● Text shown
Question

A CPU generates 32 bits virtual addresses. The page size is 4 KB. The processor has a translation look-aside buffer (TLB) which can hold a total of 128-page table entries and is 4-way set associative. The minimum size of the TLB tag is:

• A. 11 bits
• B. 15 bits
• C. 13 bits
• D. 20 bits

Hint:

The size of the TLB tag is calculated by subtracting the offset and index bits from the total virtual address size.

Answer 1

The Correct Option is B

We are given the following parameters:
Virtual address size = 32 bits
Page size = 4 KB = \(2^{12}\) bytes
Number of entries in TLB = 128
The TLB is 4-way set associative.
Step 1: Calculate the number of bits for the offset.
The page size is 4 KB, so the offset will be 12 bits, because: \[ {Offset bits} = \log_2(4 \, {KB}) = 12 \, {bits}. \] Step 2: Calculate the number of bits for the TLB index.
The total number of entries in the TLB is 128, and it is 4-way set associative. The number of sets in the TLB is: \[ {Number of sets} = \frac{{Number of entries in TLB}}{{Associativity}} = \frac{128}{4} = 32. \] Thus, the number of bits for the index is: \[ {Index bits} = \log_2(32) = 5 \, {bits}. \] Step 3: Calculate the number of bits for the TLB tag.
The total number of bits for the virtual address is 32. The total number of bits used by the offset and the index is \(12 + 5 = 17\) bits. Therefore, the number of bits for the TLB tag is: \[ {Tag bits} = 32 - 17 = 15 \, {bits}. \] Thus, the correct answer is: \[ \boxed{15 \, {bits}}. \]

● Data listing
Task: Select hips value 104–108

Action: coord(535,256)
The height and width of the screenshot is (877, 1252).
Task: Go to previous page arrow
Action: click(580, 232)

● To do
[a] In the TLB question, list every answer choice offered for the minimum TLB tag size, with its letter.
[b] Reproduce verbatim the passage of the TLB question that begins at the words "The size of" and stops after the words "TLB is 4-way set associative.".

● Answers for the exercise
[a]
A. 11 bits
B. 15 bits
C. 13 bits
D. 20 bits

[b]
The size of the TLB tag is calculated by subtracting the offset and index bits from the total virtual address size.

Answer 1

The Correct Option is B

We are given the following parameters:
Virtual address size = 32 bits
Page size = 4 KB = \(2^{12}\) bytes
Number of entries in TLB = 128
The TLB is 4-way set associative.